▸ **ASSIGNED TASK**
Before you return the lines below, strip out any images and keep every word as written.

^^^^^^^^^^^^^^^^

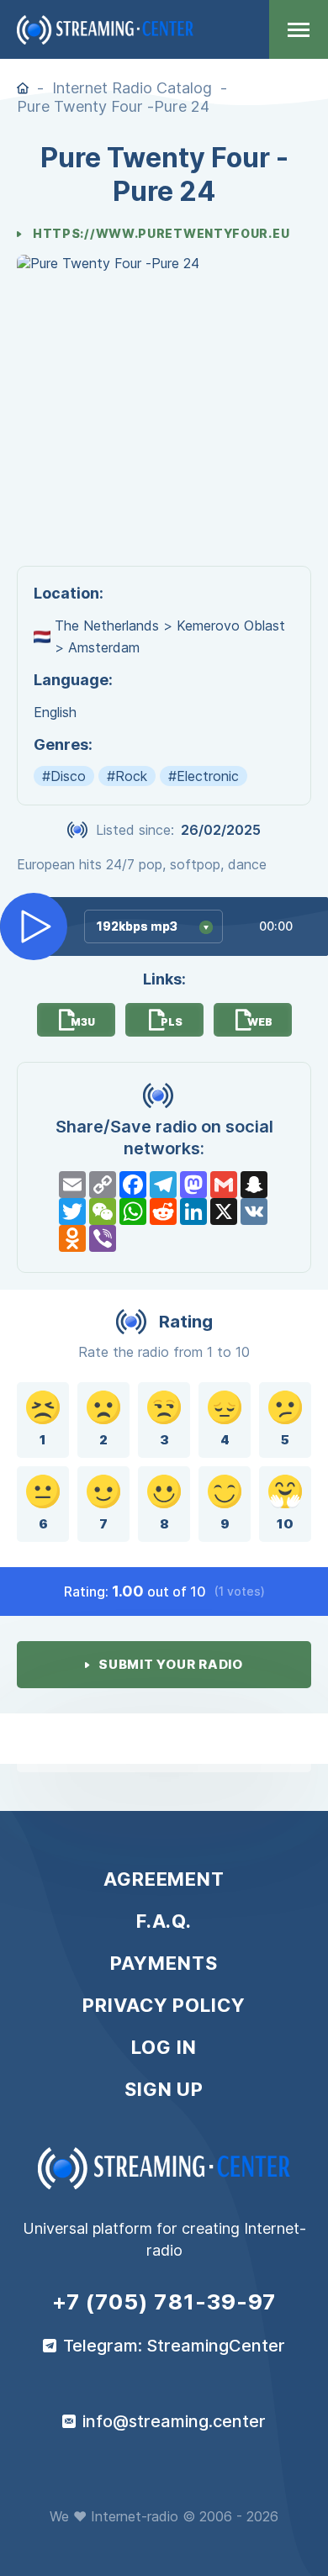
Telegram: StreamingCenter (174, 2345)
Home (23, 88)
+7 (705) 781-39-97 (164, 2302)
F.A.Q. (164, 1921)
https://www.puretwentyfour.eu (161, 233)
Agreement (164, 1879)
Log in (163, 2047)
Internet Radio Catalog (132, 88)
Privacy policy (164, 2005)
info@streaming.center (174, 2421)
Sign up (164, 2089)
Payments (163, 1963)
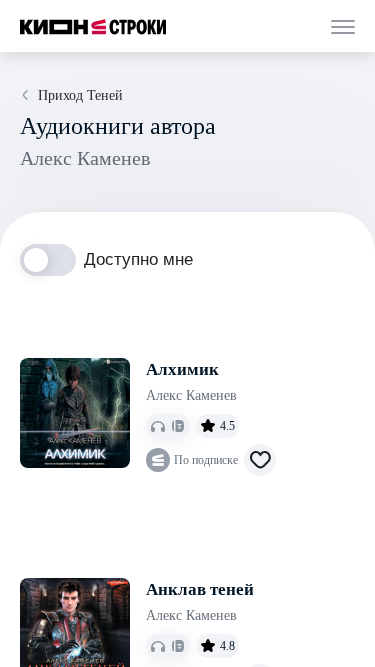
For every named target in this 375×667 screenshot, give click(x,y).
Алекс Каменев (191, 395)
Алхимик (182, 369)
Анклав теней (200, 589)
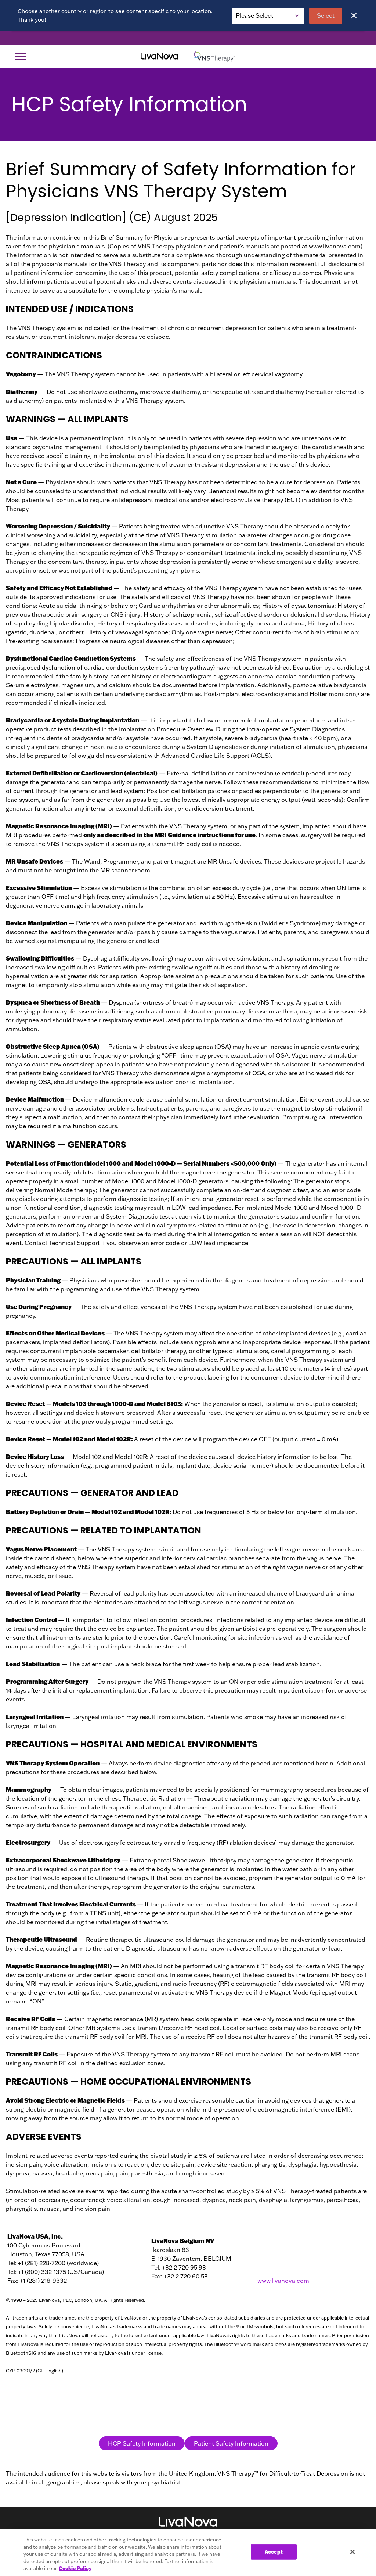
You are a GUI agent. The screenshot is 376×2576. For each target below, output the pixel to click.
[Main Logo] (188, 56)
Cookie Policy (75, 2568)
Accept (274, 2552)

^^^^^^^^^^^^^^^^

▸ **SOLUTION TO THIS EXERCISE**
Telegram: StreamingCenter (174, 2345)
Home (23, 88)
+7 (705) 781-39-97 (164, 2302)
F.A.Q. (164, 1921)
https://www.puretwentyfour.eu (161, 233)
Agreement (164, 1879)
Log in (163, 2047)
Internet Radio Catalog (132, 88)
Privacy policy (164, 2005)
info@streaming.center (174, 2421)
Sign up (164, 2089)
Payments (163, 1963)
For every named target in this 375×667 screenshot, give click(x,y).
Алекс Каменев (191, 395)
Алхимик (182, 369)
Анклав теней (200, 589)
You are a GUI agent. The screenshot is 376×2576. For each target below, output the pixel to click.
[Main Logo] (188, 56)
Cookie Policy (75, 2568)
Accept (274, 2552)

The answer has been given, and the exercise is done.